It’s a heated question: should women take antidepressants during pregnancy? Some experts argue for it and some against, but a new study may ease the minds of women facing the decision.
Researchers say taking a common type of antidepressant does not increase the risk of having a stillborn child or losing an infant early in life. The study was published in this week’s Journal of the American Medical Association (JAMA).
“It does strengthen the view that these meds are safer than we once thought,” explains Dr. Jennifer Payne, director of the Women’s Mood Disorders Center at Johns Hopkins School of Medicine in Baltimore.
Although there is much discussion about the risks of using antidepressants, experts emphasize that failing to treat depression can also lead to health problems for mom and baby.
Researchers looked at the medical records of more than 1.5 million newborns and their mothers from Norway, Denmark, Sweden and other Nordic countries. About 29,000 of the mothers-to-be had filled a prescription for SSRIs, or selective serotonin reuptake inhibitors – the most common type of antidepressant prescribed for depression during pregnancy.
At first it appeared that those taking these meds were more likely to deliver a stillborn or lose their baby before its first birthday, compared to women not taking SSRIs, according to the study. But when the researchers factored in the severity of a woman’s depression, as well as her smoking habits and age, then the outcomes between the two groups were virtually the same.
Depression is common in pregnancy, affecting between 14% and 23% of pregnant women, according to the American Psychiatric Association. When left untreated or undertreated, women with depression often don’t eat or sleep properly, tend to miss prenatal medical visits, and may turn to alcohol or take up smoking. As a result these moms may deliver their babies early, give birth to low-birth weight infants, or find their newborns have other health issues.

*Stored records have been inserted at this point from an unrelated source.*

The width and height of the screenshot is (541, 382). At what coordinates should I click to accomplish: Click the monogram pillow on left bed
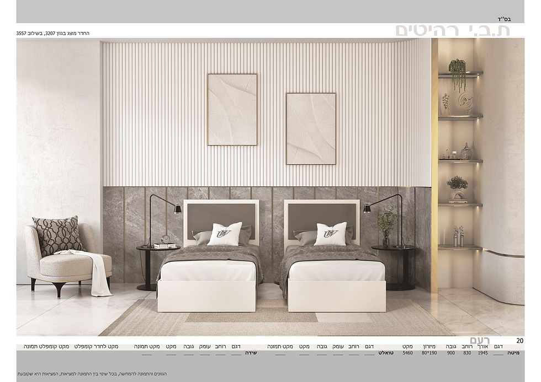(226, 234)
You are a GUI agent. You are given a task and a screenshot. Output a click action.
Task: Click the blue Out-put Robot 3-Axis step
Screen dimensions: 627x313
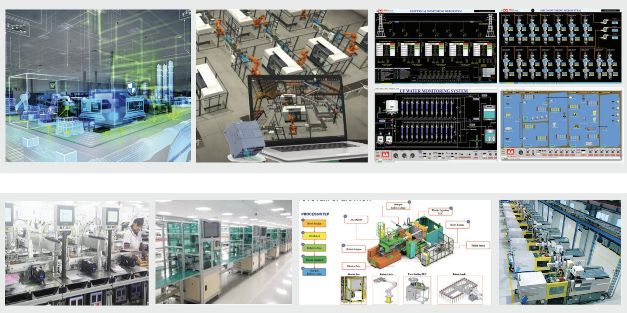(314, 272)
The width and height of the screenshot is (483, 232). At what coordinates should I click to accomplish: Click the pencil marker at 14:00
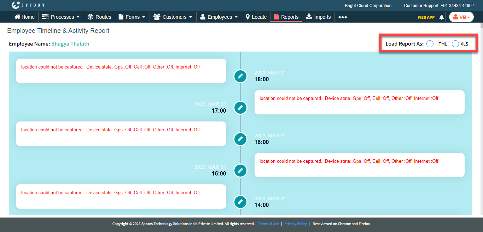[x=240, y=202]
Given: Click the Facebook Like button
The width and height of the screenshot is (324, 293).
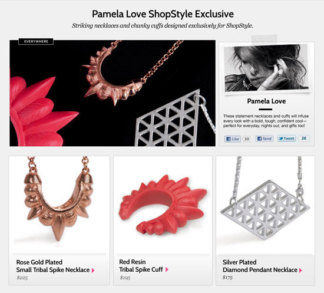Looking at the screenshot, I should (x=233, y=139).
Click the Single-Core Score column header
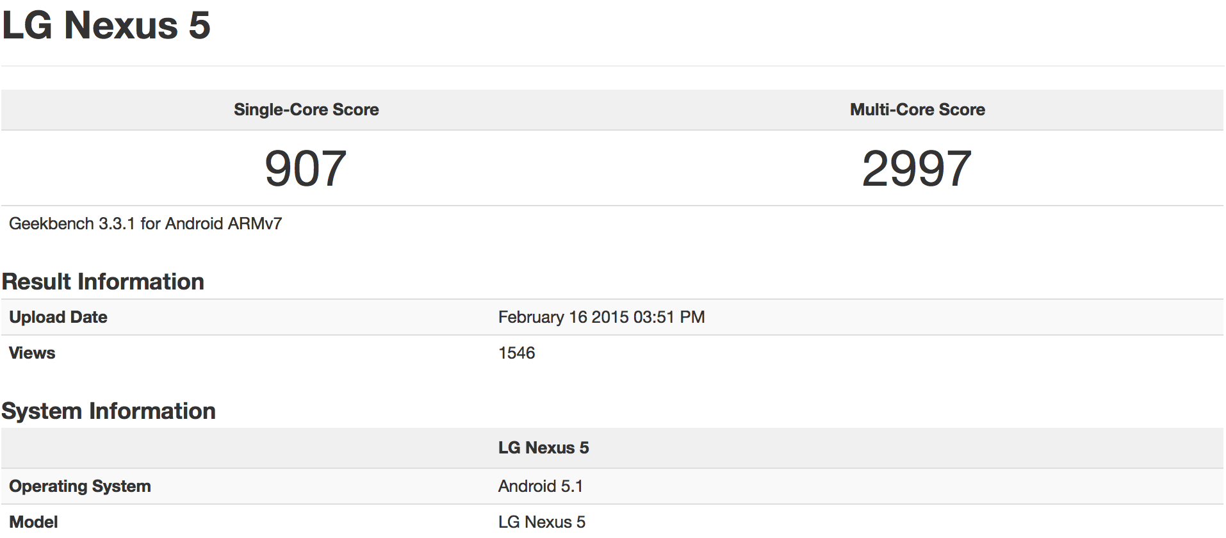 pyautogui.click(x=306, y=110)

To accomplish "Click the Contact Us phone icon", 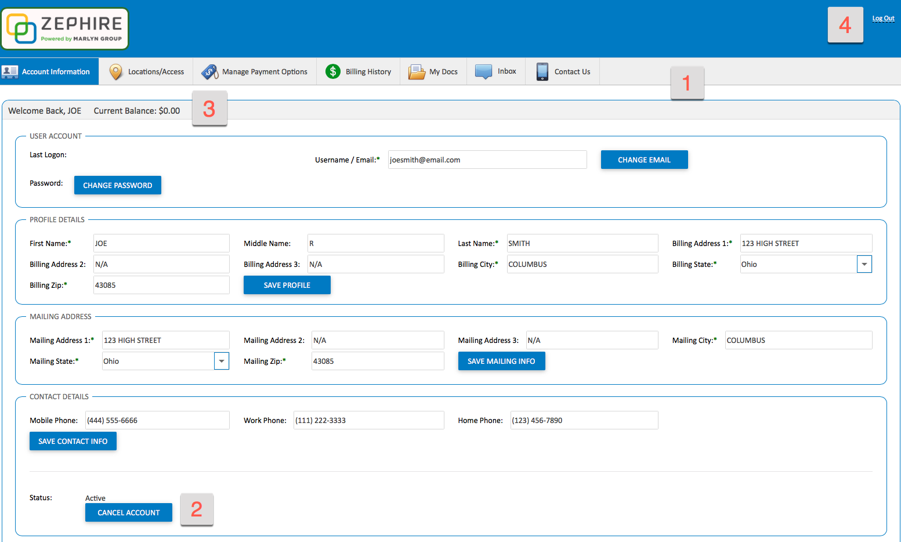I will coord(542,71).
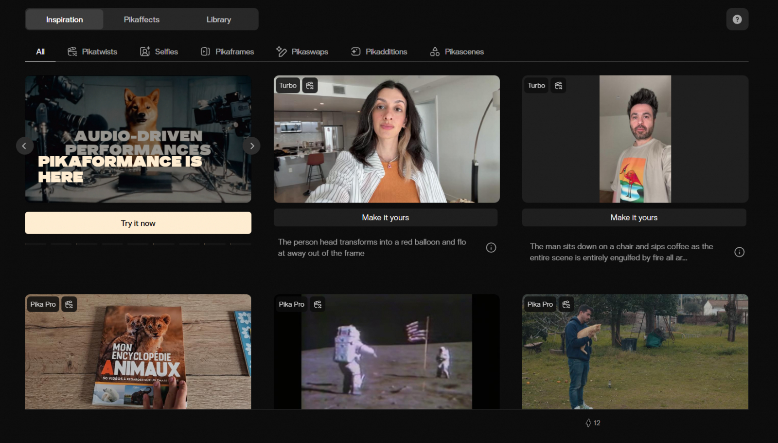Filter by Pikaswaps category

(x=302, y=52)
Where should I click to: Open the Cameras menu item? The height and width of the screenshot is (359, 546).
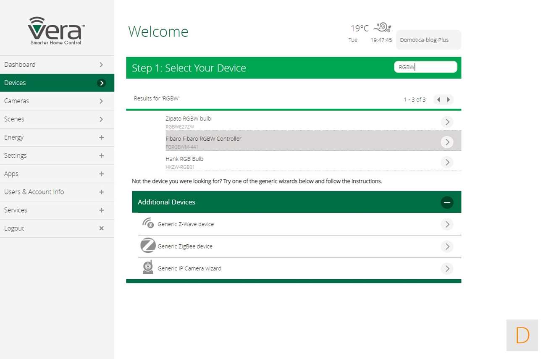(57, 101)
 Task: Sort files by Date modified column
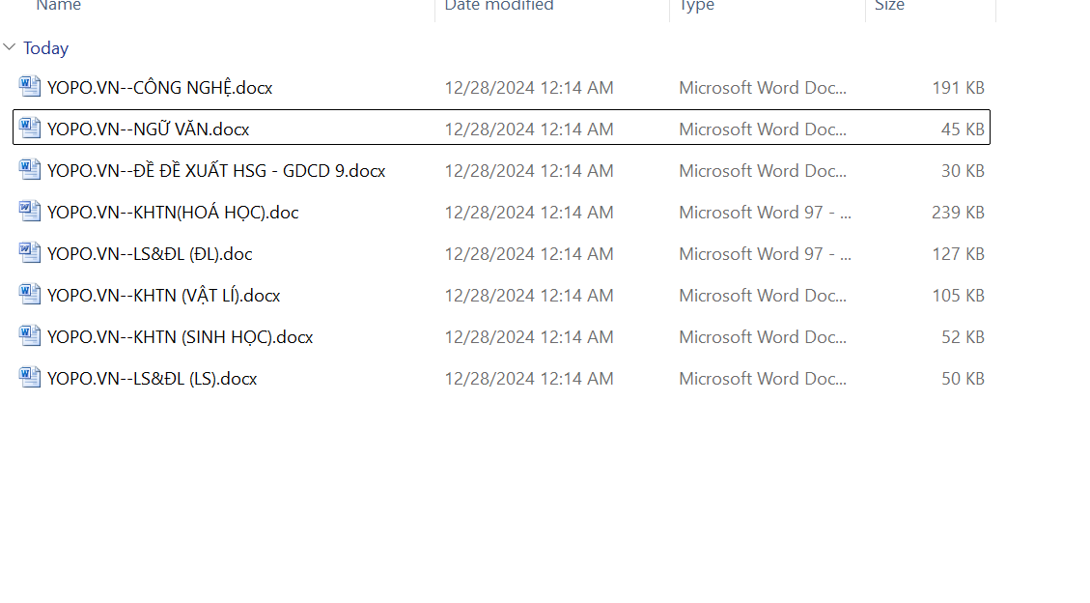point(499,6)
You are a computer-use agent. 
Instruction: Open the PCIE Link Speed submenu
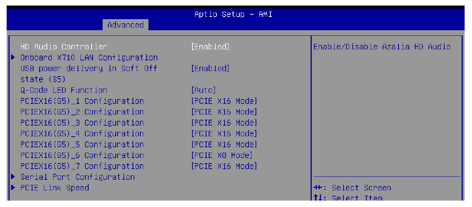[x=55, y=188]
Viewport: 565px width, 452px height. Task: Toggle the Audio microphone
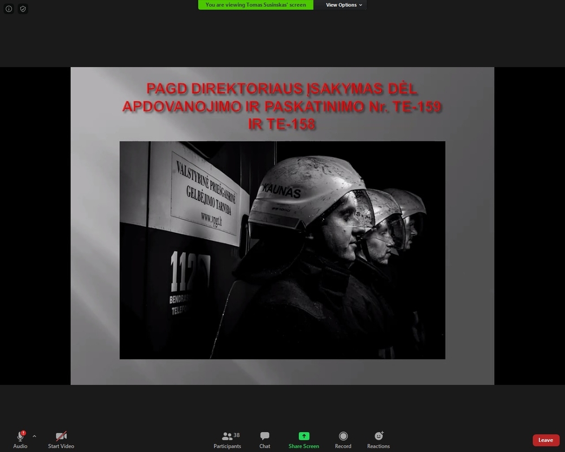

It’s important for patients and doctors to get the condition under control, experts say. If the depression is mild or moderate, talk therapy or other types of counseling may help, but when severe, antidepressants may be prescribed as well.
A study released last October in JAMA raised red flags about the health risks from SSRIs for expectant moms, and discouraged their use.
Experts know there are risks tied to using these drugs, such as increased risk for miscarriage, early delivery, low infant birth weight and others. But this new study suggests that when it comes to infant mortality, experts need to explore more than just the effects of medication on the health of mom and baby – an unhealthy maternal lifestyle and the severity of the depression are key factors as well.
Tips for pregnant women
What should a woman do if she is planning a family or gets pregnant while taking an antidepressant?
– First and foremost, don’t panic and talk to your doctor before you do anything. Women “should not stop their medication suddenly, period, because this can lead to a 70% chance of relapse,” explains Payne. This is particularly true for those with recurrent depression, she adds.
– Pregnant women with severe depression who have attempted suicide are advised to stay on their medicine. But, again, check with your doctor.
– If you are not experiencing symptoms and want to discontinue the medication, talk to your psychiatrist or physician about whether or not tapering off would work for you. Psychotherapy might replace or augment your medications.
– And finally, “Any woman with a psychiatric illness or any woman, period, who is or wants to be pregnant should be doing everything else from a healthy perspective: they should exercise, they should take their prenatal vitamins, drink lots of water, get good sunshine, and try not to get stressed,” explains Payne.